Now, though, there’s a third way. If you’ve failed to advance your agenda by way of the Constitutional machinery, you can simply stamp your little feet, refuse to play ball, and grind the whole governmental machine to a halt. Honestly, this isn’t just wrong, it’s ludicrous. It’s nothing but extra-legal duress, slipping through one of the Constitution’s cracks. It’s public policy by hostage negotiation, and it’s gotten out of hand.

The Constitution, sadly if predictably, has no express remedy for this. The bright boys in the silk breeches and tri-corn hats provided a President with two options when a bill lands on his desk, and two only: sign it, or veto it and chance a Congressional override. It clearly never occurred to the Framers that the President might instead do nothing at all, a stance that only works because, again unfathomably, he can get his lapdogs in Congress to go along with him by refusing to send him anything to sign or veto. Exploiting this sort of loophole has become a Mitch McConnell trademark – the reader will recall how he leveraged a conceptually similar constitutional hole during the last year of the Obama administration. It had likewise never crossed the Framers’ minds that if a vacancy opened up on the Supreme Court, the Senate would neither advise, nor consent, nor even refuse to consent to a President’s nominee, but would instead decline to do anything at all until the Senate Majority Leader got a new President more to his liking.

Thus it comes down to brinksmanship, and if the Democrats fold here, the whole system could collapse. This is why Pelosi and the Democrats simply cannot, under any circumstances, give in to Trump’s extortion, however pitiable the situation becomes for the Federal workers who’ve found themselves in the unlucky role of pawns in this wholly unnecessary dispute. They can’t. They mustn’t. If Trump wins this fight, he’ll resort to extortion the next time, and the next, whether it’s over the wall, or defunding Planned Parenthood, or the debt ceiling, or the defence budget. The Constitution’s legislative process could cease to be relevant, and the whole of government could devolve into a game of votes, schmotes, now gimme what I want or else. Any time Congress lacks the unity needed for both chambers to work together to force the matter with veto-proof majorities, the country would be ungovernable, or simply become a tyranny in which the President called the tune no matter the legislative outcome.

I guarantee you, this is not what Jefferson, Madison et al. had in mind.

As I write this, Trump has just announced – on Twitter, of course – that he will make a special announcement concerning the shutdown at 3PM Saturday.
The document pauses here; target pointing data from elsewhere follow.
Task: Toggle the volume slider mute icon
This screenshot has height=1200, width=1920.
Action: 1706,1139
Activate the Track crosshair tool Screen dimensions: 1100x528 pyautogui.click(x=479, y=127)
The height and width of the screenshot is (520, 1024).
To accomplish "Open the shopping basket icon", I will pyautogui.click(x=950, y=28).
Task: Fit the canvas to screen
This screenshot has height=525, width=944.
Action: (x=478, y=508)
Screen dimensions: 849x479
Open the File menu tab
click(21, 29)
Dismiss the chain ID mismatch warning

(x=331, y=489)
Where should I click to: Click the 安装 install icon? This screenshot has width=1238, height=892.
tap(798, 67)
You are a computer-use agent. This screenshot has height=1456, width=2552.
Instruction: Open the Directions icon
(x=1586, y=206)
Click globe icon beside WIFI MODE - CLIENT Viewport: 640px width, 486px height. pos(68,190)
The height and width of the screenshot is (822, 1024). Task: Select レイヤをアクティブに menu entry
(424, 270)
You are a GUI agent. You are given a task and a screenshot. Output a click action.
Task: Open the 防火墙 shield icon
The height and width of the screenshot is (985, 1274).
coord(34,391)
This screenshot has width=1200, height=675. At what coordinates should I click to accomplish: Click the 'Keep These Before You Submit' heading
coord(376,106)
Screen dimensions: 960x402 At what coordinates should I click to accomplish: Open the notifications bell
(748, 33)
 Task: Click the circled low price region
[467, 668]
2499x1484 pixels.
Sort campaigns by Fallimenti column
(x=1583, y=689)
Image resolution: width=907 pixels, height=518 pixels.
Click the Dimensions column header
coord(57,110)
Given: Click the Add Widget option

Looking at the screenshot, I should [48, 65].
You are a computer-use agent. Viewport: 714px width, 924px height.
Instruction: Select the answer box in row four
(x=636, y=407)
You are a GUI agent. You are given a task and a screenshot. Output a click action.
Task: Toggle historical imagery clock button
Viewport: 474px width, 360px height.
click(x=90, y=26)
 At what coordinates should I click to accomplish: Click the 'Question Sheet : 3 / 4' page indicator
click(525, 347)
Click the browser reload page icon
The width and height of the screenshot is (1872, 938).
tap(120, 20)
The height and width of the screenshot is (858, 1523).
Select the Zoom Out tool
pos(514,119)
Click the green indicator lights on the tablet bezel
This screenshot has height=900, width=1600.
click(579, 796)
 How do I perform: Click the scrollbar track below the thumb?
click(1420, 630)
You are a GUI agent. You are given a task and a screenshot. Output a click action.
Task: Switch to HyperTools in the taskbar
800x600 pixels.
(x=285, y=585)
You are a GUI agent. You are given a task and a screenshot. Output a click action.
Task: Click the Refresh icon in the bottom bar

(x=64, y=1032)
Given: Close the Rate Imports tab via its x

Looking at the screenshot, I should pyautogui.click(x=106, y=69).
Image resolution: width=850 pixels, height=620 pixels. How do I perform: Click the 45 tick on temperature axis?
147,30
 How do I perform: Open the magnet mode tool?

Maybe he’s going to declare his oft-threatened state of emergency, and escape his own trap by bailing it to the courts. Maybe, if there’s a just God, he’s going to cave, though he could fall short of that and offer a face-saving deal that to him amounts to the same thing, which has to be a non-starter; the Democrats are insisting that there can be no negotiation until government is reopened first, unconditionally, which is the principled stand they have to take. Since it’s Trump, it’s possible it will just be another rant. Or maybe on Monday 800,000 US Federal employees can get back to work, and collect what’s for many of them their desperately needed back pay.

He could issue an apology and beg the country’s forgiveness, too, I suppose. I don’t care if he drops his pants and dances, this affair has been an utter disgrace and nothing, now, can redeem it, or the sad, shabby imitation of a President who made it happen.

Update: He didn’t cave. He proposed a deal, but one that offered only limited concessions, including a merely temporary reinstatement of the DACA regime he himself abolished, while still insisting on his wall funding. In other words, I’ll partly fix what I broke in the first place, but give me what I want. Curiously, he never mentioned the shutdown. Politically, the ball may be back in Pelosi’s court, but I hope she continues to hold firm. Any deal made to end the shutdown rewards hostage taking.